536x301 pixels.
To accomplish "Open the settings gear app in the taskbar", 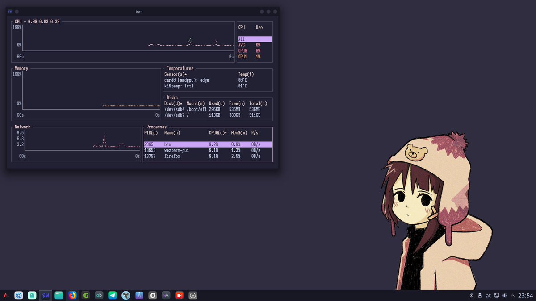I will 19,295.

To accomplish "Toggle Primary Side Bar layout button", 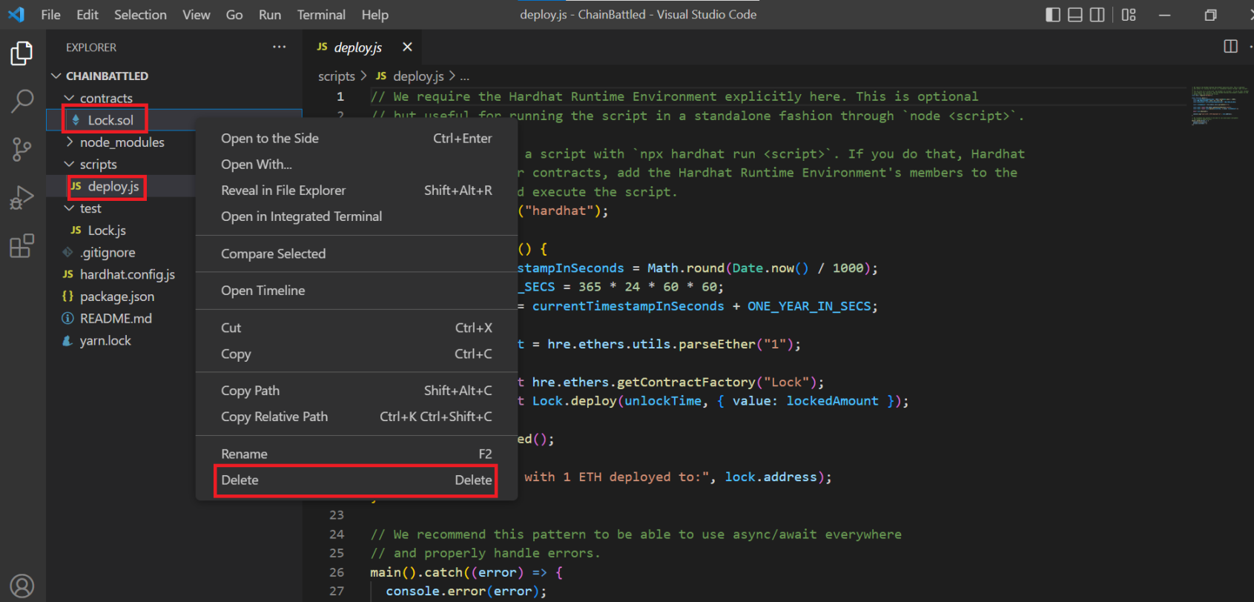I will 1052,15.
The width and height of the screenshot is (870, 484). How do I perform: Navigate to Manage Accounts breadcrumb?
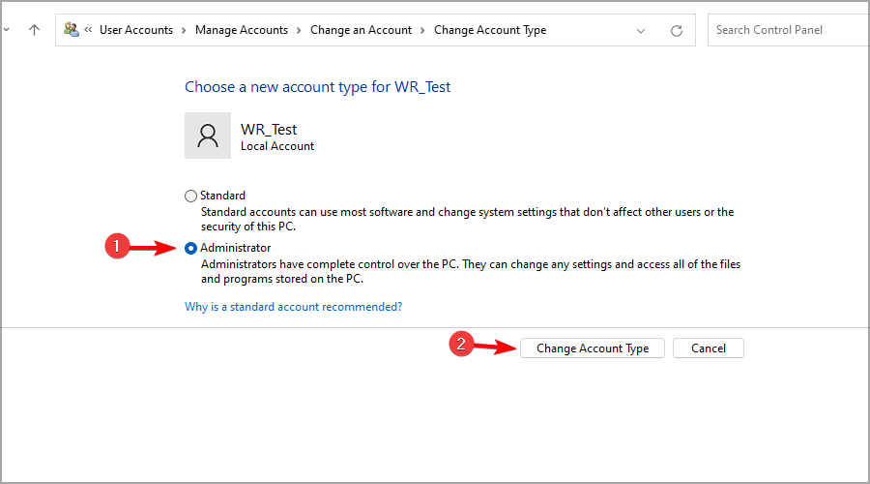tap(242, 30)
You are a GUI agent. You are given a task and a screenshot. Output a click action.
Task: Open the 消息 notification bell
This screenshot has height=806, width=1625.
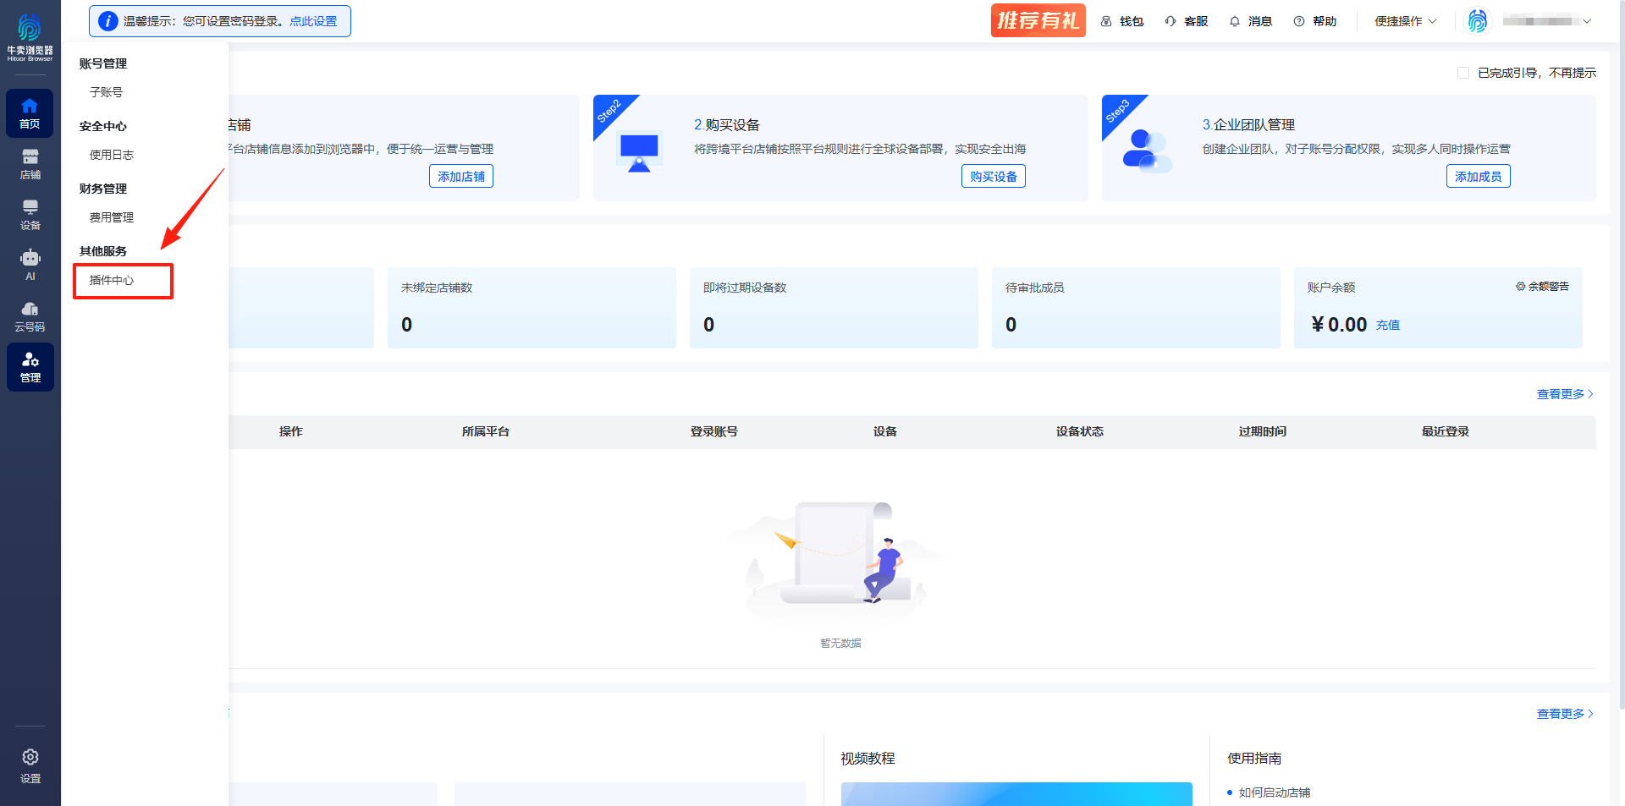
══════════════════════════════
Assignment: The expected answer is an exact copy of the lines from the one containing "Task: Open the 消息 notification bell" through the last line of the entries above, both included, without pictures.

Answer for the task:
Task: Open the 消息 notification bell
This screenshot has height=806, width=1625.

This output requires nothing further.